I grew up with this family. My mom dated their dad until they broke up and married the people who became our parents. We spent a lot of time together as kids and teens and on and on. The plan was simple - to balance out the world - my best friend would marry my brother and I would marry hers. Until I was 19, I was pretty sure this would be the case. After the summer I was 19, he went to school, met someone else and was engaged and married within the year. So much for my plan. My brother went on to marry my wonderful sister in law whom I love - but he too ruined the plan. My friend and I are still unmarried. However, not just because we didn't have a back up.
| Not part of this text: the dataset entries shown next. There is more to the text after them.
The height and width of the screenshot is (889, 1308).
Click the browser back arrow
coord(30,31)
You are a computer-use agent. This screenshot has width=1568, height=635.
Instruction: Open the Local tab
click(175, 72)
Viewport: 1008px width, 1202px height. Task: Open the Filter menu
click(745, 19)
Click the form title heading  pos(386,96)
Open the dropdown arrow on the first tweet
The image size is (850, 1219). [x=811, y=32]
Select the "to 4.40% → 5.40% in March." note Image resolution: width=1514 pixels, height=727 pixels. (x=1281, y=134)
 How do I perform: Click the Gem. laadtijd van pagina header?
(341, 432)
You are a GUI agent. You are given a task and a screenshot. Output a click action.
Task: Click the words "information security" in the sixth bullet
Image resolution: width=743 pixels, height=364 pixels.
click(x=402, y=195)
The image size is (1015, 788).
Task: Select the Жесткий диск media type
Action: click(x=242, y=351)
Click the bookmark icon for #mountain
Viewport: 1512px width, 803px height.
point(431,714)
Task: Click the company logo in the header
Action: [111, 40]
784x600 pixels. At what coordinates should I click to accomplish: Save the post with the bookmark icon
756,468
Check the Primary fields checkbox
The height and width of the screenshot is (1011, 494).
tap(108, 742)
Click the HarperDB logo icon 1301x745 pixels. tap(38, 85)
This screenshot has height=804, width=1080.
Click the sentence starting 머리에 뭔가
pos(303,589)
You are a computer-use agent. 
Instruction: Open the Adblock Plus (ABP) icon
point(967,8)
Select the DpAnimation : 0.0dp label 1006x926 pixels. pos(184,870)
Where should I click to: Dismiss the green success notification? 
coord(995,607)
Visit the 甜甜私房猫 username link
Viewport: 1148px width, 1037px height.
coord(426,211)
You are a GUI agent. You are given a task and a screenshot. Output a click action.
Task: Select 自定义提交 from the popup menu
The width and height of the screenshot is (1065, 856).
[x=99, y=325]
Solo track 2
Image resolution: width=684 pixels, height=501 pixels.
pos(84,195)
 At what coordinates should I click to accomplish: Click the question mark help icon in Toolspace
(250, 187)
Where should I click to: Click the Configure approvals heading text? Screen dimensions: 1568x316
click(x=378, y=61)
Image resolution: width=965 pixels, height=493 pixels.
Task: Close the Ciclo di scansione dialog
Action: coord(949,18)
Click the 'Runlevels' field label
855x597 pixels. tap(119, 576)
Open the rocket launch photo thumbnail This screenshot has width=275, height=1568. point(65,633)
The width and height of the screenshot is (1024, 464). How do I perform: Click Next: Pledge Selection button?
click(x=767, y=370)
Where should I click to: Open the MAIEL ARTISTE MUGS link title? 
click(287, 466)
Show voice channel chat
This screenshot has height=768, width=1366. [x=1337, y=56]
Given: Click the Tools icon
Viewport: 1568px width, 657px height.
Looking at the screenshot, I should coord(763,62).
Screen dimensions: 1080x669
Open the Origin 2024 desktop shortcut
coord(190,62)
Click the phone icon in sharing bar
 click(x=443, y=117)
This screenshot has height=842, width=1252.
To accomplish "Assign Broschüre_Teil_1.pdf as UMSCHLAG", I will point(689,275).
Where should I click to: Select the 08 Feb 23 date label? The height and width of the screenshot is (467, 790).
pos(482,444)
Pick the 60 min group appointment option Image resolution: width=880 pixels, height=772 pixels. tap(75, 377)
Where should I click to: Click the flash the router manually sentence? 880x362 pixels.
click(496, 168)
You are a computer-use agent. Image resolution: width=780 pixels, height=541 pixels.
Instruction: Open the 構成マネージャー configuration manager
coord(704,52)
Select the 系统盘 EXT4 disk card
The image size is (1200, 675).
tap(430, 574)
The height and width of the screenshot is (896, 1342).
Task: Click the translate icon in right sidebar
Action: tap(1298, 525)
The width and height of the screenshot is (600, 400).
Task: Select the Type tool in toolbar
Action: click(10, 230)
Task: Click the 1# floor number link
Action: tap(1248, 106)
Tonight, I spent some time talking to him. He has two kids and one more on the way. He is a resident at a hospital - specializing in cardiology. He is happy. And I am happy for him. I wouldn't have wanted the life he has.
And yet, I feel so incredibly alone. And suffocated. It was like the hall where we were didn't have enough air. Like all the happiness and pledging of lives to one another mocked me. And all I could do battle the rising panic - the fact I couldn't breathe and wanted to cry - was to leave as fast as I could. I spent the rest of the night on the outskirts of the activities. I couldn't bear it another moment.
It's not just this wedding, all weddings depress me on some level. Last summer, after QoWP got married, I cried all the way home. Partly out of happiness for her, but mostly out of disappointment and emptiness for me.
I want to come home and curl up in the arms of someone who will keep me safe and tell me things will be okay. I want to not have to be so solitary and independant and tired. Instead, I am hiding from being with other people and writing these thoughts out because there is no way for me to speak them out loud.